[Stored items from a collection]
--*--

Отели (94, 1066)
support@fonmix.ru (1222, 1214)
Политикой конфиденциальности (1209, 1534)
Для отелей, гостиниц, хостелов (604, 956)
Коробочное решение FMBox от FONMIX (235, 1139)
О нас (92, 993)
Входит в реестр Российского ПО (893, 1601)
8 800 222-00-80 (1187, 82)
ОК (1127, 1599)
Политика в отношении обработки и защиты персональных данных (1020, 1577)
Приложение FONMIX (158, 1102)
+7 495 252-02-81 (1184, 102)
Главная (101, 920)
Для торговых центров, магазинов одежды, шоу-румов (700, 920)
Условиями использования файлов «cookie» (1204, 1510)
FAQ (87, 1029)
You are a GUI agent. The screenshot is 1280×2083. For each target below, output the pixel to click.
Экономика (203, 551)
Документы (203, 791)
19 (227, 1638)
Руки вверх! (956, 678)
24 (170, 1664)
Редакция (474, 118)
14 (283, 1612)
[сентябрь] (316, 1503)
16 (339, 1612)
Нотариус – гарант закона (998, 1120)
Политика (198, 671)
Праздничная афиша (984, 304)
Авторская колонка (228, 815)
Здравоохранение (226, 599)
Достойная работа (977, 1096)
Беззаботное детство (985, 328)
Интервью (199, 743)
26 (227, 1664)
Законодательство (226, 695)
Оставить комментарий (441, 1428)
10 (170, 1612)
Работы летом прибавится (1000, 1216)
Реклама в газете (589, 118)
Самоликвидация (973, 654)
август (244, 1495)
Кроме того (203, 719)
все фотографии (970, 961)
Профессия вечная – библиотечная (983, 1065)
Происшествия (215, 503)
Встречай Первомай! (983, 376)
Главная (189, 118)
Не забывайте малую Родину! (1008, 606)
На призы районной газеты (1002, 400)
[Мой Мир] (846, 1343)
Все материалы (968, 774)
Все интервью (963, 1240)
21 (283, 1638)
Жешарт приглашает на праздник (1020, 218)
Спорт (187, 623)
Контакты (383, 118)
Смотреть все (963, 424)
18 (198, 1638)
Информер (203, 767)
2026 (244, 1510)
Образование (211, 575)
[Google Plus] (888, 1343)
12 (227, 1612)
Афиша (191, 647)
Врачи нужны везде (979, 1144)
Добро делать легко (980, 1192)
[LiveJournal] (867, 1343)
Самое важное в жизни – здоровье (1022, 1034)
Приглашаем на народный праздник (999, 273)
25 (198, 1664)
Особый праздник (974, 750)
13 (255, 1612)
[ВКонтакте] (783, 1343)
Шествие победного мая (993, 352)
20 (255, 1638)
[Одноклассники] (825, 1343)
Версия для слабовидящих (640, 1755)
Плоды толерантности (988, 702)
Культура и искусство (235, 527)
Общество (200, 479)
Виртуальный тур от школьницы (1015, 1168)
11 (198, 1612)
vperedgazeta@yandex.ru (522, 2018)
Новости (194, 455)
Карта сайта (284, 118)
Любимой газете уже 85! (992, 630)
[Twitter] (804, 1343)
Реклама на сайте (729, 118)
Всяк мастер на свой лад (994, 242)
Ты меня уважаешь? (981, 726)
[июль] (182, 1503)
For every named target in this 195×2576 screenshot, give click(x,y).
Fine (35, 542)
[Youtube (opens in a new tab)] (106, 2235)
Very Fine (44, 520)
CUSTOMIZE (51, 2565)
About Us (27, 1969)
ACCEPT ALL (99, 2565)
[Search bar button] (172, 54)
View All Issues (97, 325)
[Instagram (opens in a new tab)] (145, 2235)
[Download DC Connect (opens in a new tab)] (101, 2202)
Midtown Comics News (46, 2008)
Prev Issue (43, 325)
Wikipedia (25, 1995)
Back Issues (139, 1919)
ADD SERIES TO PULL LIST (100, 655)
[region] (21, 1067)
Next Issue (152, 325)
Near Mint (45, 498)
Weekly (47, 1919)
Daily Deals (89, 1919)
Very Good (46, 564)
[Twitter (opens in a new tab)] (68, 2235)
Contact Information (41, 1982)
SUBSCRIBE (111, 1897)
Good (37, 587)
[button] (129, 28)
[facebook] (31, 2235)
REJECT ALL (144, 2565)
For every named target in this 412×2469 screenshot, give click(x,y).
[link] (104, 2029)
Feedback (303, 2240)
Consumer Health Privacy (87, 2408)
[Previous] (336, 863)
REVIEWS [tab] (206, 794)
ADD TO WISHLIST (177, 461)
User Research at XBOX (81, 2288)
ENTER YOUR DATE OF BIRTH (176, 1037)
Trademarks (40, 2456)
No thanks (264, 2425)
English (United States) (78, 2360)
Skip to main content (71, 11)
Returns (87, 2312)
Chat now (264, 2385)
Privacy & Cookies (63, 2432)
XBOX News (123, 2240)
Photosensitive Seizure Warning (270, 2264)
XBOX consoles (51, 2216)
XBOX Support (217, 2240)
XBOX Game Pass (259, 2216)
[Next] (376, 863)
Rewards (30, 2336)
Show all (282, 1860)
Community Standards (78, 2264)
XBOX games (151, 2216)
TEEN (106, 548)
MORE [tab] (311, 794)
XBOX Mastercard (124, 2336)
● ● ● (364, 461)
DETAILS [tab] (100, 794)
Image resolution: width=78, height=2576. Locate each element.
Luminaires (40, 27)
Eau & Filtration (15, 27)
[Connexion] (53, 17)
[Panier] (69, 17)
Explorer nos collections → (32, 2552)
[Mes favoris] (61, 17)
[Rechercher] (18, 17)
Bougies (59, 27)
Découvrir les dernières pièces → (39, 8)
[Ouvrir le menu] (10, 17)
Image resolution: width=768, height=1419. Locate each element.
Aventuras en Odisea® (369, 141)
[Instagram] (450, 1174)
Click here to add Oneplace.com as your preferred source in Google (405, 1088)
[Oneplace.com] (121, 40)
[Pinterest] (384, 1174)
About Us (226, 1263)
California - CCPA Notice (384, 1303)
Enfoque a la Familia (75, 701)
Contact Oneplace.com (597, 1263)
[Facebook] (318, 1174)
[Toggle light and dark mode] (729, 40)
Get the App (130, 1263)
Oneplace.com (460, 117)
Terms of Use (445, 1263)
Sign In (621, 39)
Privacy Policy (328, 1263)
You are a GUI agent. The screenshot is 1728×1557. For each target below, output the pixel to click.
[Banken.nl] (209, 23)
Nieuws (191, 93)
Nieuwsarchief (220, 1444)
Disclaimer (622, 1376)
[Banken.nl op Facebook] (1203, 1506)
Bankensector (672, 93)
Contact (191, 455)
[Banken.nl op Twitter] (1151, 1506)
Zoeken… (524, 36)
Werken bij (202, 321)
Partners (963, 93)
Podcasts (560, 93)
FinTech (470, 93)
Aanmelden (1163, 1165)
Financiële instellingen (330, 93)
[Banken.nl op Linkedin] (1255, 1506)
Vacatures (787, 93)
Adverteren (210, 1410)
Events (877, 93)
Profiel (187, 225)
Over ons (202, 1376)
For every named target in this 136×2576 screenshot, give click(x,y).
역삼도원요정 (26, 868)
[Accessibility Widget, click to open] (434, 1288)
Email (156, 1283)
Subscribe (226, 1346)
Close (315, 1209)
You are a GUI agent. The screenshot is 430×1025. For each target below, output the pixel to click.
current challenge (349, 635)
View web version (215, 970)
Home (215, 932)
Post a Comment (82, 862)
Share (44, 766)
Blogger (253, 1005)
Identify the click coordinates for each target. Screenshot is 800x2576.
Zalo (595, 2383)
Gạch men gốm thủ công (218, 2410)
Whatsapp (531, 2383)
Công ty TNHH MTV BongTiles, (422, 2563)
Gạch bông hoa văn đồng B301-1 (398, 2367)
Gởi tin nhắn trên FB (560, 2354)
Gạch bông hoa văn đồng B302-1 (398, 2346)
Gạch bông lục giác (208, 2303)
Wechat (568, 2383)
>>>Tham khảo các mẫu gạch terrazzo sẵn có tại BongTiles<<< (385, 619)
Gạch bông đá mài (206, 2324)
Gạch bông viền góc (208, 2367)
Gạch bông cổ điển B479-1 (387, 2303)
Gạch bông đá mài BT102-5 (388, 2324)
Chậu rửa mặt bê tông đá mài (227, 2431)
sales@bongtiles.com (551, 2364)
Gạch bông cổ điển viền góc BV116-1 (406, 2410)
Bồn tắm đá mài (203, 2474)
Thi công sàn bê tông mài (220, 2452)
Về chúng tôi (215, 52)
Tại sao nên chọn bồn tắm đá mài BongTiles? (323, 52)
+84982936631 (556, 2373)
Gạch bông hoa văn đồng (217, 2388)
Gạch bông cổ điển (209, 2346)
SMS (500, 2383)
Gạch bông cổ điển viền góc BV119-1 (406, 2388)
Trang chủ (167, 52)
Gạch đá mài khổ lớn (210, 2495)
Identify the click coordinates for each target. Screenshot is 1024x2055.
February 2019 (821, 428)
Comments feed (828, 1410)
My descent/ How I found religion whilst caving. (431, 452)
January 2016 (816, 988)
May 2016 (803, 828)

--*--

YOUR INSTRUCTIONS:
Using the entries above, give back exactly the line containing "Документы (203, 791)", the line containing "Афиша (191, 647)", and every line between them, and nothing else.

YOUR SOLUTION:
Документы (203, 791)
19 (227, 1638)
Руки вверх! (956, 678)
24 (170, 1664)
Редакция (474, 118)
14 (283, 1612)
[сентябрь] (316, 1503)
16 (339, 1612)
Нотариус – гарант закона (998, 1120)
Политика (198, 671)
Праздничная афиша (984, 304)
Авторская колонка (228, 815)
Здравоохранение (226, 599)
Достойная работа (977, 1096)
Беззаботное детство (985, 328)
Интервью (199, 743)
26 (227, 1664)
Законодательство (226, 695)
Оставить комментарий (441, 1428)
10 (170, 1612)
Работы летом прибавится (1000, 1216)
Реклама в газете (589, 118)
Самоликвидация (973, 654)
август (244, 1495)
Кроме того (203, 719)
все фотографии (970, 961)
Профессия вечная – библиотечная (983, 1065)
Происшествия (215, 503)
Встречай Первомай! (983, 376)
Главная (189, 118)
Не забывайте малую Родину! (1008, 606)
На призы районной газеты (1002, 400)
[Мой Мир] (846, 1343)
Все материалы (968, 774)
Все интервью (963, 1240)
21 (283, 1638)
Жешарт приглашает на праздник (1020, 218)
Спорт (187, 623)
Контакты (383, 118)
Смотреть все (963, 424)
18 (198, 1638)
Информер (203, 767)
2026 (244, 1510)
Образование (211, 575)
[Google Plus] (888, 1343)
12 (227, 1612)
Афиша (191, 647)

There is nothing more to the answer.